I haven’t blogged in a few days and it’s because I have been angry. I wanted to wait a bit to calm down and collect my thoughts. My family is experiencing a tragedy and to make matters worse, my grandfather, the figurehead of religion in the family, is making matters much worse.
My grandmother is dying, I wrote about this a bit a few days ago but now I will expound upon that. She is dying from cirrhosis of the liver. Now my grandmother has never drank an ounce in her life, so when we found out that her liver we were pretty confounded. The doctors believe that she contracted Hepatitis C in the late 70’s/early 1980’s from a blood transfusion she received back then. My grandmother has also had several strokes which has left her unable to walk and take care of herself.
Her liver and kidneys have failed her, she is in constant pain, her body is filling with toxins and eventually she will pass away from Sepsis, hopefully sooner rather than later according to the doctors. She is a strong woman and has regained consciousness since I last wrote. When family is in the room she acts strong, but the nurses have said as soon as the family leaves, she cries and begs for god to kill her.
To make matters much worse, my grandfather has spent the last two years trying his best to make her life a living hell. She needs 24 hour care, which she can get in a home, but my grandfather, a selfish bastard, takes her out of the home because he doesn’t want the state to take the small amount that they do from her social security check. In the past, when she was in the home she would get better, then he takes her out and she gets much worse within days. During this stay the nurses and doctors found three fractures in her back that they believe she got from falling out of bed and not being taken to the hospital.
Anyway, the doctors recommended she be put into hospice which would at least make her last bit of time comfortable. This is also the only way that she can receive the pain medication she needs. My grandmother signed off on the hospice papers but my grandfather swooped in and claimed that she was mentally unstable and killed the hospice paperwork. She has been placed into a care facility until the 23rd when he will once again get her out and probably kill her this time.
I hate him… He was once someone who I respected. I wouldn’t even have become a minister if it hadn’t been for his prophecy and his pushing me throughout life. I always viewed him as a godly man and something to aspire to. Now I know that he is nothing but a disgusting narcissistic bastard who never deserved respect from me or anyone else.
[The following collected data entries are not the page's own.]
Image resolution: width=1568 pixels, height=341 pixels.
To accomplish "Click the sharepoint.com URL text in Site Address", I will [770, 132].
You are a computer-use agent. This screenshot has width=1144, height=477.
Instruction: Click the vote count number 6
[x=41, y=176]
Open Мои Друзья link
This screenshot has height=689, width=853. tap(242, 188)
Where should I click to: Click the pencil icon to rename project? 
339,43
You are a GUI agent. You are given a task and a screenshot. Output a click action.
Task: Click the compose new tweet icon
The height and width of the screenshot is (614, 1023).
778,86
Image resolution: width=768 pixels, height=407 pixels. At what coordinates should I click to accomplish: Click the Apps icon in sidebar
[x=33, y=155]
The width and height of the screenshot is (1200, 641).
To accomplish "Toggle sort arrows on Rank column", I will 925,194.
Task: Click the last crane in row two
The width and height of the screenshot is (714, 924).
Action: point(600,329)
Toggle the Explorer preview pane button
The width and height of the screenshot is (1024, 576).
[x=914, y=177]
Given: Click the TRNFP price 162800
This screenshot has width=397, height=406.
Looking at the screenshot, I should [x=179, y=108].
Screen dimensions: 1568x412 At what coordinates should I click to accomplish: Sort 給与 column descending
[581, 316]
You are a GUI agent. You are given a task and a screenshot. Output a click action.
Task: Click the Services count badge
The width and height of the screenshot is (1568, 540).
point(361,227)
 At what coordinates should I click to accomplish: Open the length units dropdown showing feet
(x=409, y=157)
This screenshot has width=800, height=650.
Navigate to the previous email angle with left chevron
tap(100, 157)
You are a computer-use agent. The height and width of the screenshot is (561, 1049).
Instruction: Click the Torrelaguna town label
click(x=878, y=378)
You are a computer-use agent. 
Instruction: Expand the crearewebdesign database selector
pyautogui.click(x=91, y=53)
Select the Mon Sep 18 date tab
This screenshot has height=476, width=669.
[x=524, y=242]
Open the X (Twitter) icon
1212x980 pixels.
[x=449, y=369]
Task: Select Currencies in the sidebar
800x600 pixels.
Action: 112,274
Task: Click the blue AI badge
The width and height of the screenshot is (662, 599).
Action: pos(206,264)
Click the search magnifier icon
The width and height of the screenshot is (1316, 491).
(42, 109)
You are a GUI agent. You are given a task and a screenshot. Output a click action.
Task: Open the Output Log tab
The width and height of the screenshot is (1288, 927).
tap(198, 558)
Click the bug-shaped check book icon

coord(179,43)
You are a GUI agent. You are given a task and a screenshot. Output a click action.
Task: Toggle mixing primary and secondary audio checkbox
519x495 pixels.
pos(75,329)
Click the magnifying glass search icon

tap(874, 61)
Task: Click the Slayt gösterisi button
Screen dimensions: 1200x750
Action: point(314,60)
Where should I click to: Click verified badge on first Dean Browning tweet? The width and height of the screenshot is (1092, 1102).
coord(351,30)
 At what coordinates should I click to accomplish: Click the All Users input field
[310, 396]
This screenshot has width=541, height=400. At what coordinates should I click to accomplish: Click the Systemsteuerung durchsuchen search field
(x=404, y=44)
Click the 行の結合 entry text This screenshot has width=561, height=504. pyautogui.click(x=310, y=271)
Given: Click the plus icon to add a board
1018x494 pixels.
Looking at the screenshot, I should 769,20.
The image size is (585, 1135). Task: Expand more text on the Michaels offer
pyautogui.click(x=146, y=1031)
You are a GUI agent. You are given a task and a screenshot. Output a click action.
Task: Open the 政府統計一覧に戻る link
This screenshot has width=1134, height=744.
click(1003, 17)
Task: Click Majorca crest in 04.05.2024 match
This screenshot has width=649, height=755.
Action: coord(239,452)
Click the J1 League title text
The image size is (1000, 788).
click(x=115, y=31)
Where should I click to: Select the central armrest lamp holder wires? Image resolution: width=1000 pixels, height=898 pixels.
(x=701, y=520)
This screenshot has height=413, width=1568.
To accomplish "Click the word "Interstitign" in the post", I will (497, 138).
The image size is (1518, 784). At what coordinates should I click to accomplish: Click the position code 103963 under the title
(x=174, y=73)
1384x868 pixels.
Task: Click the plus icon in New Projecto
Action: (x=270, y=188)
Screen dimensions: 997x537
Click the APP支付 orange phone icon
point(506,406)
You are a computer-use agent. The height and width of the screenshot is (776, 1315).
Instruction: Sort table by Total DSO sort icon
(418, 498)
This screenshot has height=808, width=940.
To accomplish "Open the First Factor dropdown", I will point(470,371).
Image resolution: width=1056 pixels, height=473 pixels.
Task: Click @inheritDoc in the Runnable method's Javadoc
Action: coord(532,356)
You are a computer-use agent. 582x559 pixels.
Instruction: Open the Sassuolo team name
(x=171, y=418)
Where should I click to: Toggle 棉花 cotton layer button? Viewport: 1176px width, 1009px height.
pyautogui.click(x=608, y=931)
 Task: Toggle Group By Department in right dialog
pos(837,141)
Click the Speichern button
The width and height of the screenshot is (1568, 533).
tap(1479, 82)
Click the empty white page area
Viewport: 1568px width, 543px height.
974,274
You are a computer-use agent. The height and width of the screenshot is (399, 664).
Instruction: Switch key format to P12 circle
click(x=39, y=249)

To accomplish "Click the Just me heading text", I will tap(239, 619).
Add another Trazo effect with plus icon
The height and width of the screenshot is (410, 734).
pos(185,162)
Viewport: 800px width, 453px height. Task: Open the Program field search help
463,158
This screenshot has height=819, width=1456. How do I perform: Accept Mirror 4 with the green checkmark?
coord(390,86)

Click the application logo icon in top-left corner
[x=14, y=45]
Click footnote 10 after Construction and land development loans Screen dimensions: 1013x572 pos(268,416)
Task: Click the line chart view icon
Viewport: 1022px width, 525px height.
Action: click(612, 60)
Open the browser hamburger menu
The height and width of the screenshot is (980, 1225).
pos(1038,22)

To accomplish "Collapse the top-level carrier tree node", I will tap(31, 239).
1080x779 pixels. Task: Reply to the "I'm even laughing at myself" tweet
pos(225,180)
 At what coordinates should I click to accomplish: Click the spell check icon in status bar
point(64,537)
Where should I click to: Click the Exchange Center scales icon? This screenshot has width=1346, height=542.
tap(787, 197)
With all of that said, I get to the point of this article. Life isn’t fucking sacred. Life is an absolute mess where you come into it shitting yourself and often leave it shitting yourself. Life contains so much suffering I cannot possibly understand anyone who claims anything sacred to its workings. Life includes pain, anguish, depression, agony, famine, disease, murder, rape, and those are just to name a few of the awful things we can experience. What is sacred about those things?
Human life is obviously less sacred than the lives of our animal companions, since in most parts of the world it is against the law to choose to end your own life, even in cases where the cessation of life is the only thing to end the constant pain and agony that certain chronic conditions can leave a person in. If you went to someones house and their dog was in the corner, waling in agony from some chronic disease that will kill it, you would think that your friend was a monster if they didn’t take it and have it put to sleep. Yet, we don’t afford our sickest people the right to choose that for themselves?
I want to be clear, I am not advocating making the choice for someone else, this would only be an option in the most extreme cases. I could see allowing a family to make this decision for another, much in the same way that a family can choose now to pull the plug on a dying family member. If it is the most compassionate option, then it should be on the table. Why do we force sick and dying people to experience as much pain as possible before nature takes its course?
Life isn’t sacred, but there are good parts to it. The beginning and the end of life are fucking awful but yet there is beauty and wonder to life. I will always fondly remember the time that I spent with my grandmother growing up, the times I have spent with my children, the time I spend with Jennifer. Yet a large portion of life just sucks.
Anyway, I know I rambled a bit, I’m still upset about the whole situation but wanted to write something tonight. I promise to get back on schedule soon, but at the moment it just isn’t possible. Thank you for reading.